[Start of section]

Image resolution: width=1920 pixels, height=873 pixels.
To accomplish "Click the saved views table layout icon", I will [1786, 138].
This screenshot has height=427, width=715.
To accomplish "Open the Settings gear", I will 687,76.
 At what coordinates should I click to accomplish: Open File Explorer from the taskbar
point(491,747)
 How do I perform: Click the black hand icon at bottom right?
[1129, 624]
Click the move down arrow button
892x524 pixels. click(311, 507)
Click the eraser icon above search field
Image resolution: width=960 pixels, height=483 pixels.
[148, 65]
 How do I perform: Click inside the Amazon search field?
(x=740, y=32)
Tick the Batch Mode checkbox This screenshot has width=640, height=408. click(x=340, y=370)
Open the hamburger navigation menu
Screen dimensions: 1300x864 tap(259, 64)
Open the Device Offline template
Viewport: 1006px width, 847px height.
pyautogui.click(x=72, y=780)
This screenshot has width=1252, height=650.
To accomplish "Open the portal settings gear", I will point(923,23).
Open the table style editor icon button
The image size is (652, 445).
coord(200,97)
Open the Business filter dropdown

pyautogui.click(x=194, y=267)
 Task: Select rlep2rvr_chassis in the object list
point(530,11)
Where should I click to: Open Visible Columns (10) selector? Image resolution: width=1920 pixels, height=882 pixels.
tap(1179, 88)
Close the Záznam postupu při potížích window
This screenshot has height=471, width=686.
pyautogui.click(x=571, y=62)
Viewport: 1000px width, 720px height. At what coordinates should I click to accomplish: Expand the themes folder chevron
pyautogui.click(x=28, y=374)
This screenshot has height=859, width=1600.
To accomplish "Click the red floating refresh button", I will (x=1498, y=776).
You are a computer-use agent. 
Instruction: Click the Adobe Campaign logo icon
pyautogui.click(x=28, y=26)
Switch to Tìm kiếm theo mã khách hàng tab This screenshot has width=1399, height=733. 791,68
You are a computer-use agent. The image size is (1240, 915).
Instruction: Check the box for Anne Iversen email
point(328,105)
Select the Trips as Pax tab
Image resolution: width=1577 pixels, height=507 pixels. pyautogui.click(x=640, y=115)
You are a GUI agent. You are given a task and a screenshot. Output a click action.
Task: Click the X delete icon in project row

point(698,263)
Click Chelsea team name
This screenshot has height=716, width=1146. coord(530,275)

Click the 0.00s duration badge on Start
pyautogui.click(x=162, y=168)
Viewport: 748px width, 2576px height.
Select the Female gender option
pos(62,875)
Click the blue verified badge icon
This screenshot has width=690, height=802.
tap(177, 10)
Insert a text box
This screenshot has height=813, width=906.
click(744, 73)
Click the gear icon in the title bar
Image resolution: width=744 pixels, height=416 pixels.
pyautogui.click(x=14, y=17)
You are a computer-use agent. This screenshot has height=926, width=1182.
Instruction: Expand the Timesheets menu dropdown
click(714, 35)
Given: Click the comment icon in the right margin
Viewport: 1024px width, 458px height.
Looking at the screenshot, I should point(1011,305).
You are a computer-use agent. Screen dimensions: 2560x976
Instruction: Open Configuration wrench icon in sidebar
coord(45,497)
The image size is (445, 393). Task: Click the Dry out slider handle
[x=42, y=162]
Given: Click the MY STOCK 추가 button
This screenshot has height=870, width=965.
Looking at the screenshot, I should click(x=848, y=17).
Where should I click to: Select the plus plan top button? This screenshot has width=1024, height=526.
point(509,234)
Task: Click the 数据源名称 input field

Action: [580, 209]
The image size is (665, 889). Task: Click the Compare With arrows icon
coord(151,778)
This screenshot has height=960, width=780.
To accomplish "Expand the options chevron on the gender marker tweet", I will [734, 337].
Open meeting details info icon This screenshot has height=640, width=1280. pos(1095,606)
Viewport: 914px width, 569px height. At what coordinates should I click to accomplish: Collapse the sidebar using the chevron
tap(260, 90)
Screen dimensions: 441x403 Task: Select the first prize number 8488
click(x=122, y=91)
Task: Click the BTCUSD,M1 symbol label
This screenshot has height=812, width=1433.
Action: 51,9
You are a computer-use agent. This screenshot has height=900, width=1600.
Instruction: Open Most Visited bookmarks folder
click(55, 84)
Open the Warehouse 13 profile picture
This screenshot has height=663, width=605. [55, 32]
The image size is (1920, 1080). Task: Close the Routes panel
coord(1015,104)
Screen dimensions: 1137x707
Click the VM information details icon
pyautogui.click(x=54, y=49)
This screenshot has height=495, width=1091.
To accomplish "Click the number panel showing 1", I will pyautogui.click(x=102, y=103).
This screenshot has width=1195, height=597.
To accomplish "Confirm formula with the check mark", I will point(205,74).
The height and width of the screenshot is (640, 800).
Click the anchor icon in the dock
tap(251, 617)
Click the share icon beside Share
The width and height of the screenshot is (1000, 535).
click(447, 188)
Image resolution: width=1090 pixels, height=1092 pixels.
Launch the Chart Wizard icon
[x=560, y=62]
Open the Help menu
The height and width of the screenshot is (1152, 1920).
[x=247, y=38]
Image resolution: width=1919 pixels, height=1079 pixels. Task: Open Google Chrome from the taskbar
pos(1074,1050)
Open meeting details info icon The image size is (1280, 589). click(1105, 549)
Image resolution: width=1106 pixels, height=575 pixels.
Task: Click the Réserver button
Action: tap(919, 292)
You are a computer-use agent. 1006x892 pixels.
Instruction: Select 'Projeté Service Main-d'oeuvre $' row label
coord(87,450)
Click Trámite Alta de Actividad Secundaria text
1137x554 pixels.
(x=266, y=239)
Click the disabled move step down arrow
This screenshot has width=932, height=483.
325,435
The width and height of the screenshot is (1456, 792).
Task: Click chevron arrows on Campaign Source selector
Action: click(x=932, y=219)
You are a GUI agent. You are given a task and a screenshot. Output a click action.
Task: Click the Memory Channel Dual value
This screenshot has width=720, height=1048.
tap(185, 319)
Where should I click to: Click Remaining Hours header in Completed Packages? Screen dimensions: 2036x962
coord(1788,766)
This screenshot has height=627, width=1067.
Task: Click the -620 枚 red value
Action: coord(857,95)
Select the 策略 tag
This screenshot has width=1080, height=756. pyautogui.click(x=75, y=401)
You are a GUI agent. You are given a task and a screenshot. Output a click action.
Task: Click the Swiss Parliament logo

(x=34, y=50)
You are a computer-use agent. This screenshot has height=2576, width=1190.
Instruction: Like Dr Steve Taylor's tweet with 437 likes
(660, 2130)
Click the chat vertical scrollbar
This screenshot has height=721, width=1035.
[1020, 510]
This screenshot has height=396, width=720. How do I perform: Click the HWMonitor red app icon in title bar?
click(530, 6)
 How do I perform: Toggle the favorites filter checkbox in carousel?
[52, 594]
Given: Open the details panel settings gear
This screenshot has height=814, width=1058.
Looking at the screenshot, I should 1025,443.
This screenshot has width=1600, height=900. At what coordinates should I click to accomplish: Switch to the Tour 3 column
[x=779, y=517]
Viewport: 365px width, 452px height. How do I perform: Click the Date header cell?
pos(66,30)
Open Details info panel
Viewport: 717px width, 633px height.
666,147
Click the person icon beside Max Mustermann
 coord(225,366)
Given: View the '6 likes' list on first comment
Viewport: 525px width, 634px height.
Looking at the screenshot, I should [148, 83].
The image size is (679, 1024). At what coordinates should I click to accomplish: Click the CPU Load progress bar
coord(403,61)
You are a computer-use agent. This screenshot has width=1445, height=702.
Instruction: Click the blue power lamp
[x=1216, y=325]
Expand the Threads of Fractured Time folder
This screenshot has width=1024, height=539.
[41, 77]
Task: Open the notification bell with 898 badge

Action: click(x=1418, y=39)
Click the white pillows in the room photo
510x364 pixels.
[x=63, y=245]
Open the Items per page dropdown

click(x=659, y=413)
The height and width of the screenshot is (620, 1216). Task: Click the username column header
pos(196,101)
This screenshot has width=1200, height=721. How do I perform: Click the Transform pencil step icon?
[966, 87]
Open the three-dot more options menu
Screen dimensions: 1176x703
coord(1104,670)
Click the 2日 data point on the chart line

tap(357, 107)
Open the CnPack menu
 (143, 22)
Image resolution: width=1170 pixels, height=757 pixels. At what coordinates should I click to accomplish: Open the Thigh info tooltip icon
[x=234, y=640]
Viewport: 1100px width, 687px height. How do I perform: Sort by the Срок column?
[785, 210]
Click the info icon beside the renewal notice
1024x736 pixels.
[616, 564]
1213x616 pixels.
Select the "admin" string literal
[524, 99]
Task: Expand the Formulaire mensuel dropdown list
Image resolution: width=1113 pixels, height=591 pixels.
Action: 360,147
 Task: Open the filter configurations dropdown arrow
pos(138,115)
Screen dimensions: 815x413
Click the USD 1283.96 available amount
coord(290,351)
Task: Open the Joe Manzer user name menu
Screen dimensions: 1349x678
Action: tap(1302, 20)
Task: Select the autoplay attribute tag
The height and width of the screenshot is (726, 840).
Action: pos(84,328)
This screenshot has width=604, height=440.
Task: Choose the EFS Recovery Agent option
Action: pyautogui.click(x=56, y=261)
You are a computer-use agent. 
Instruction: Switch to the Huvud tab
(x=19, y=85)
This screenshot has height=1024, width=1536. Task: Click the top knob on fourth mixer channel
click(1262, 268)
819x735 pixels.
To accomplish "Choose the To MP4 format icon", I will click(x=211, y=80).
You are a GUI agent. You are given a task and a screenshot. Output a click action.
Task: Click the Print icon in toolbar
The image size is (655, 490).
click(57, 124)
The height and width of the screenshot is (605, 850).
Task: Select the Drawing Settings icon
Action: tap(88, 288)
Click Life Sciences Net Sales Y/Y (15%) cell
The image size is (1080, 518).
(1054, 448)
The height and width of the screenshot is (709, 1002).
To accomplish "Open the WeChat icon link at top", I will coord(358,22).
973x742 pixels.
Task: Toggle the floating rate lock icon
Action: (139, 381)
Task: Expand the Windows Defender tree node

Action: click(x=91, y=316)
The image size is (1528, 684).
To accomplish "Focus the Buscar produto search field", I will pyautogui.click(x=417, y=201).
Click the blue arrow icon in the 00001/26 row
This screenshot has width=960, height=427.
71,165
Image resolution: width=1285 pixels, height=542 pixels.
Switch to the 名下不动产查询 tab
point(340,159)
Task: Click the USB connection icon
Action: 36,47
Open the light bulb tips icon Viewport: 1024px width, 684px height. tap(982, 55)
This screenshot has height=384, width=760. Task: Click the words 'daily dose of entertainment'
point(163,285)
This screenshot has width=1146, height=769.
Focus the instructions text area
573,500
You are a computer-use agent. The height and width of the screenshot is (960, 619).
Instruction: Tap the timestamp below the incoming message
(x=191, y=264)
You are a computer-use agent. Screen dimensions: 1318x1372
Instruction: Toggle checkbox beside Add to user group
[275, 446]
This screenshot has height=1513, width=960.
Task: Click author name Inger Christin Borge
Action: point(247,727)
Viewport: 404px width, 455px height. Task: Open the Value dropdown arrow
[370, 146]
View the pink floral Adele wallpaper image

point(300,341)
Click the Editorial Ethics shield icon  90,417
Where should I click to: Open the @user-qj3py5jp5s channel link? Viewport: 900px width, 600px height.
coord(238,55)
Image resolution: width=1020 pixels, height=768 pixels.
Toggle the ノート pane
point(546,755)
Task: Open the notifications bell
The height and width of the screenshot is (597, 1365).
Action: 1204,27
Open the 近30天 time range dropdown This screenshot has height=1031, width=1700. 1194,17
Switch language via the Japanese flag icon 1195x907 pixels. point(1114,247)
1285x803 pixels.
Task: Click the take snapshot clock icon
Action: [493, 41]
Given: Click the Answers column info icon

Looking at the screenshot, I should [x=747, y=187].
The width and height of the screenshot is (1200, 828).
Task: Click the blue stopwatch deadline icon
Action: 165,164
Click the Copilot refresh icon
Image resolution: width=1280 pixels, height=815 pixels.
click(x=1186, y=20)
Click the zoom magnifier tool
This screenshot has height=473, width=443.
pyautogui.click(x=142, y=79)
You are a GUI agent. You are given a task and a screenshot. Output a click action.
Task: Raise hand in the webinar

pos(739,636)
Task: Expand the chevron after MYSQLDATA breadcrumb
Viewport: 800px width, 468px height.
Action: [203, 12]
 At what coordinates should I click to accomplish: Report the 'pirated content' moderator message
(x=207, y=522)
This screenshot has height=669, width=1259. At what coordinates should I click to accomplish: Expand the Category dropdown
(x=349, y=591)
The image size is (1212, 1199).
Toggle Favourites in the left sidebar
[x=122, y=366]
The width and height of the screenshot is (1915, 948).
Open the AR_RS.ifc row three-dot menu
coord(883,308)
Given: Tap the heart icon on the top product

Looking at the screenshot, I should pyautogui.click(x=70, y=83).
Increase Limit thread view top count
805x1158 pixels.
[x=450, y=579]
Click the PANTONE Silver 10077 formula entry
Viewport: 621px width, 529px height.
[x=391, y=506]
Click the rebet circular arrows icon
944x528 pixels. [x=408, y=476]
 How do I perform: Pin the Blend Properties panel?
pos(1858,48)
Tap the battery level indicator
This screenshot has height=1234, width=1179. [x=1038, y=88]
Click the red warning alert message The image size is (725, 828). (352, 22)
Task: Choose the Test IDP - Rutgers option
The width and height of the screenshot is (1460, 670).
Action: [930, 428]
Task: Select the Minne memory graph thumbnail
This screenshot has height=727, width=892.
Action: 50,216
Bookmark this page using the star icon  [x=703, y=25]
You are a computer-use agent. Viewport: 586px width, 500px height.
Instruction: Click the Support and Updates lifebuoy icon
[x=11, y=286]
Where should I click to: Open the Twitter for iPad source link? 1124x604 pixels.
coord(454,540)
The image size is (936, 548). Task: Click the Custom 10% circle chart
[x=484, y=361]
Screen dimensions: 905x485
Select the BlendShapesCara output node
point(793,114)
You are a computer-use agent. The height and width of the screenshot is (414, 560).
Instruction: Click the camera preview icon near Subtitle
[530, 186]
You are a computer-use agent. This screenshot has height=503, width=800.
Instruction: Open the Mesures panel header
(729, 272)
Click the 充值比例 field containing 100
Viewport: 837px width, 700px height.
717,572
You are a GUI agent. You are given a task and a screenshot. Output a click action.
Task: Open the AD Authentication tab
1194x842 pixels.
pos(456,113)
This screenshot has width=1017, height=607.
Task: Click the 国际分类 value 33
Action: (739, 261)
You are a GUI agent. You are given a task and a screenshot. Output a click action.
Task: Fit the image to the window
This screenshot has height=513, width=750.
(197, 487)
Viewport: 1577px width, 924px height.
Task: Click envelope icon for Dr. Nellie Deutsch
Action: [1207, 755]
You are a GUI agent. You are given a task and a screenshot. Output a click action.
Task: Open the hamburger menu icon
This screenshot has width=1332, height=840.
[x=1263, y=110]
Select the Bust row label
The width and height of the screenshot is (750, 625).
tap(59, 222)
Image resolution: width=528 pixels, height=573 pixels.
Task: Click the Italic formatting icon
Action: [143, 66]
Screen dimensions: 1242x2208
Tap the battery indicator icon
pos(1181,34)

[End of section]

WHAT YOU HAVE TO DO: Would you please filter the lines above and copy every one that includes "comment"?

EXPECTED OUTPUT:
Given: Click the comment icon in the right margin
Given: View the '6 likes' list on first comment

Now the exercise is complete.